DECISION AND REASONS
Background
1. This is an appeal by the Secretary of State. For ease of reference, I refer below to the parties as they were in the First-tier Tribunal albeit that the Secretary of State is technically the Appellant in this particular appeal. The Respondent appeals against a decision of First-tier Tribunal Judge Rowlands promulgated on 15 May 2018 ("the Decision") allowing the Appellant's appeal against the Respondent's decision dated 8 April 2016 refusing the Appellant's protection and human rights claims. That decision was made in the context of a deportation order.
2. The Appellant's appeal was initially allowed but following a successful challenge to that decision by the Respondent, the appeal was remitted. The appeal was on that occasion dismissed but again remitted following a challenge by the Appellant leading to the appeal hearing which culminated in the Decision which is challenged before me.

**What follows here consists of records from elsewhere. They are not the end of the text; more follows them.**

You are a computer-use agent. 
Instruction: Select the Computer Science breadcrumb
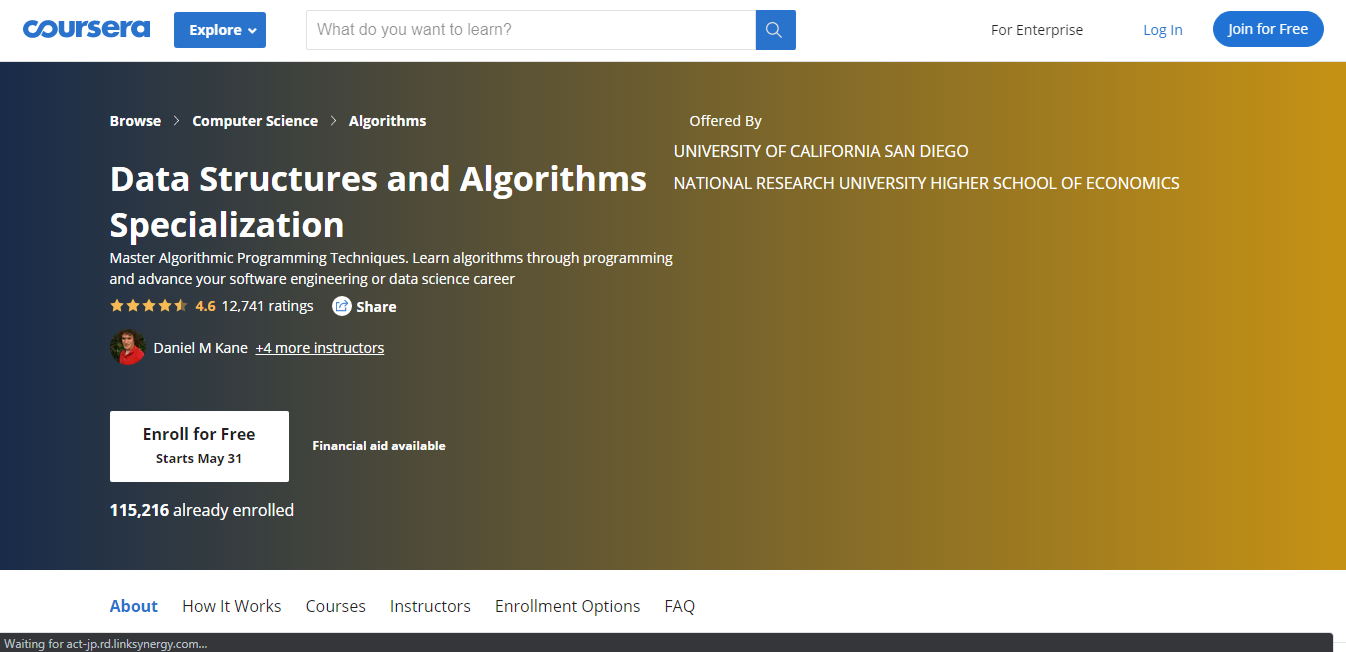tap(255, 121)
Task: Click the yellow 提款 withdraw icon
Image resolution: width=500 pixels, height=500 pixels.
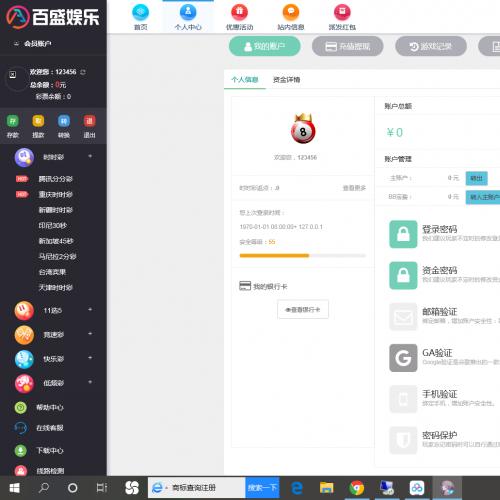Action: 38,121
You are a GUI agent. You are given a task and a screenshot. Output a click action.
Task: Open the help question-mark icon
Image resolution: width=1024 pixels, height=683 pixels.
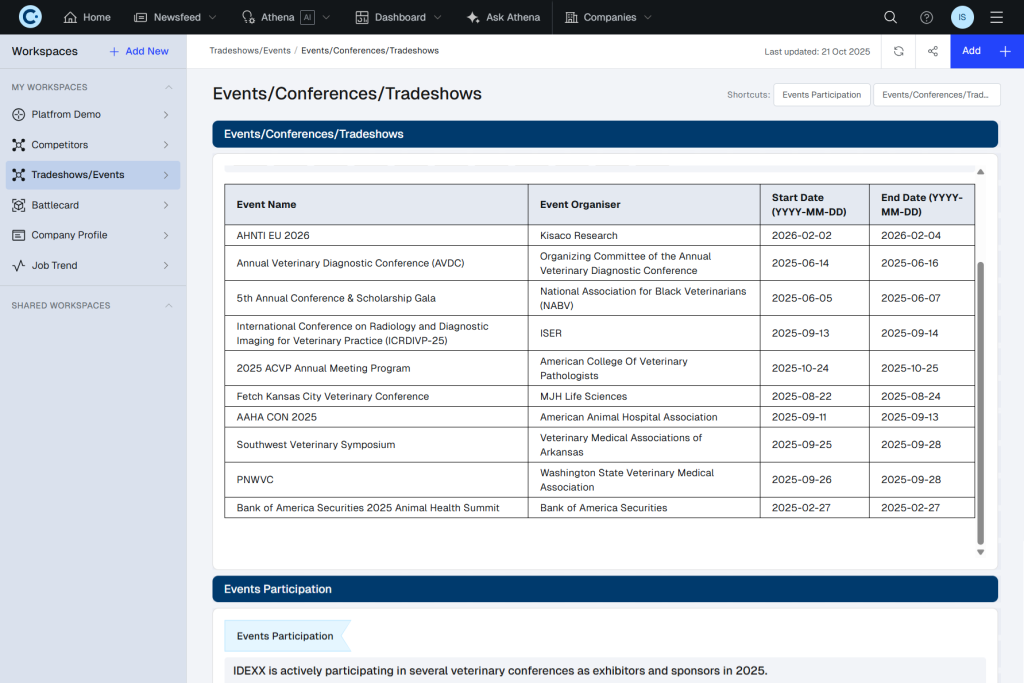(925, 16)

3. The deportation order was made against the Appellant following a conviction of possession and/or use of a false instrument. The Appellant was sentenced to one year and ten months in prison. The Appellant was also convicted on 13 November 2013 of sexual assault for which he was sentenced to two months' imprisonment suspended for twelve months and ordered to sign the Sexual Offences Register. I do not need to say any more about the Appellant's offending as is it is not relevant to the issue I have to decide which concerns only the Appellant's protection claim.
4. The Appellant is a national of Iraq. He is a Kurd from Mosul. He speaks Kurdish. He is a Sunni. He claimed that his father worked for the government in Mosul. The Appellant arrived in the UK on 6 May 2009 and claimed asylum. That appeal was dismissed on 26 August 2009 and onward challenges failed. That is relevant to the Respondent's challenge to the Decision. The Appellant says that he cannot return to the Kurdish area of Iraq ("the IKR") or Baghdad because he has no family there. The Respondent accepts that this was the only live issue before the Judge.

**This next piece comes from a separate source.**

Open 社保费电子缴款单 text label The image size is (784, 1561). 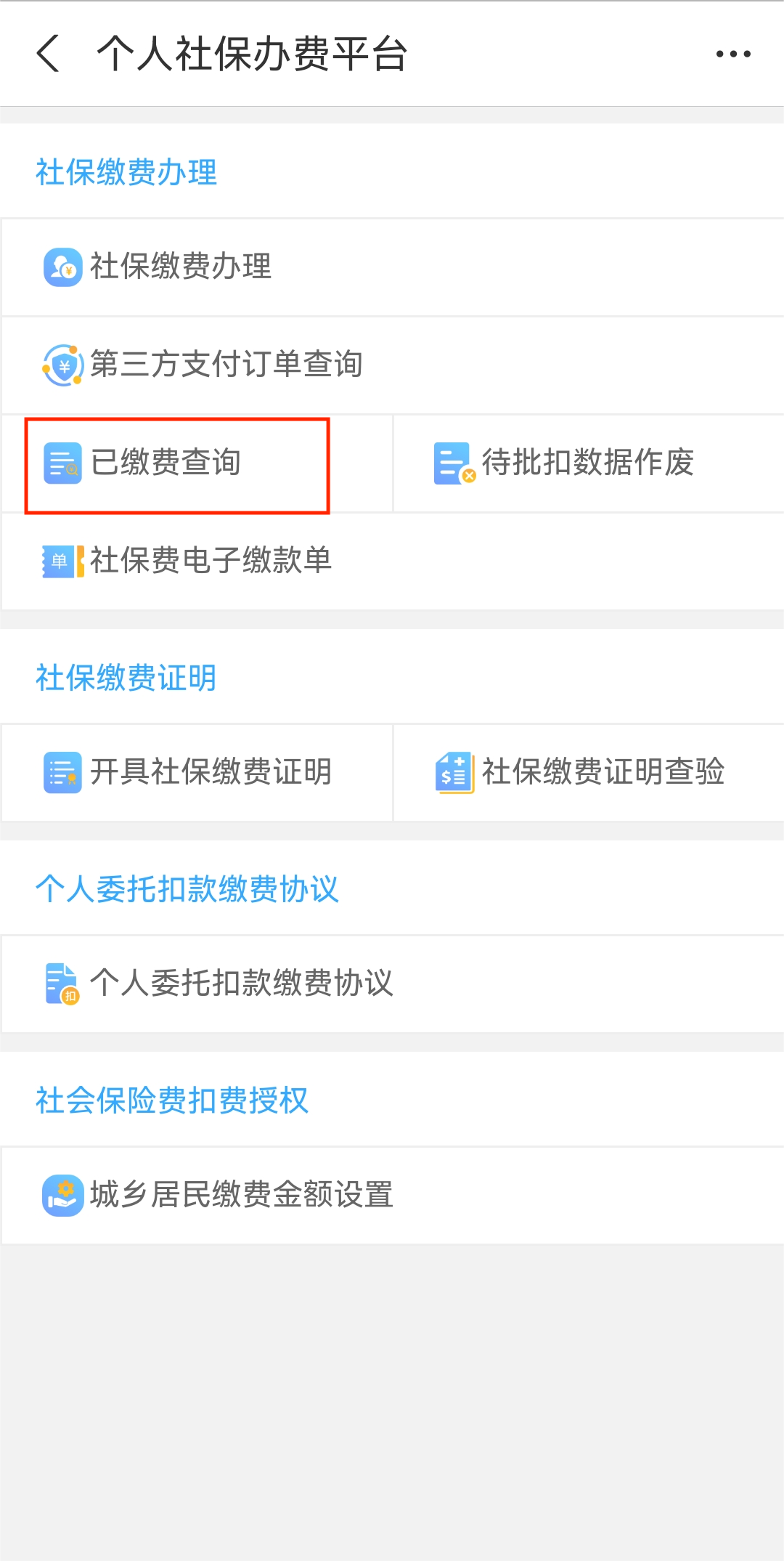pyautogui.click(x=211, y=560)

5. The Respondent's grounds are essentially three-fold. First, it is said that the Judge has failed to take into account that Mosul is no longer controlled by ISIS and the Appellant could therefore return there. Second, it is said that the Judge has failed to apply the Devaseelan principles and to take into account as his starting point the 2009 decision of First-tier Tribunal Judge Mark-Bell. Third, it is said that the Judge has failed to have regard to the relevant factors identified in the extant country guidance decisions.
6. Permission to appeal was granted by First-tier Tribunal Judge J M Holmes on 30 May 2018 as follows (so far as relevant):
"... [3] It is well arguable that the Judge's approach to the evidence in this brief decision upon the remitted appeal was flawed. The Judge's starting point ought to have been the 2009 decision of FtTJudge Mark-Bell, and the adverse credibility findings therein; Devaseelan. Arguably, that was not the Judge's approach. Indeed it is far from clear from the decision that the Appellant produced any new evidence in relation to those adverse credibility findings, as opposed to simply repeating what he had said before. If the latter then the Judge was unable to revisit and go behind the findings of primary fact that were made in 2009. Arguably there is no adequate analysis of the content of the 2009 decision.

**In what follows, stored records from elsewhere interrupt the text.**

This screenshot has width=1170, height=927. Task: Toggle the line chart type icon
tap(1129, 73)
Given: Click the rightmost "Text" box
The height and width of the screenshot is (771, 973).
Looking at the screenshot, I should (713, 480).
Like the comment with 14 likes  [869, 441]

[4] There is a further difficulty. Having concluded that he was unable to make any findings as to where the Appellant's family were in truth living [27] the Judge offered no reasons for failing to proceed on the basis that the Appellant knew where they were, was in contact with them, and was able to reunite with them. The finding that the family were not in Iraq [28] is arguably inconsistent with what went before, and, the adverse credibility findings of 2009, and thus perverse.
[5] In any event it is also well arguable that the Judge simply failed to apply the current country guidance to the Appellant; AA and BA. There is no finding that the Appellant was not returnable to Iraq. The Appellant would only be at Baghdad airport in Iraq and facing a decision whether to make a life in Baghdad or the KRG, if the Respondent had been able to obtain either a laisser passer, or a passport for him. In either event the Judge ought to have considered, but arguably did not, whether the Appellant could be expected to obtain a CSID either in advance of deportation or within a reasonable period of time of arrival in Iraq. With the latter he could board an internal flight to the KRG, where on the Judge's findings he could apparently live in safety. The ability to internally relocate should have been considered on that basis, and arguably it was not."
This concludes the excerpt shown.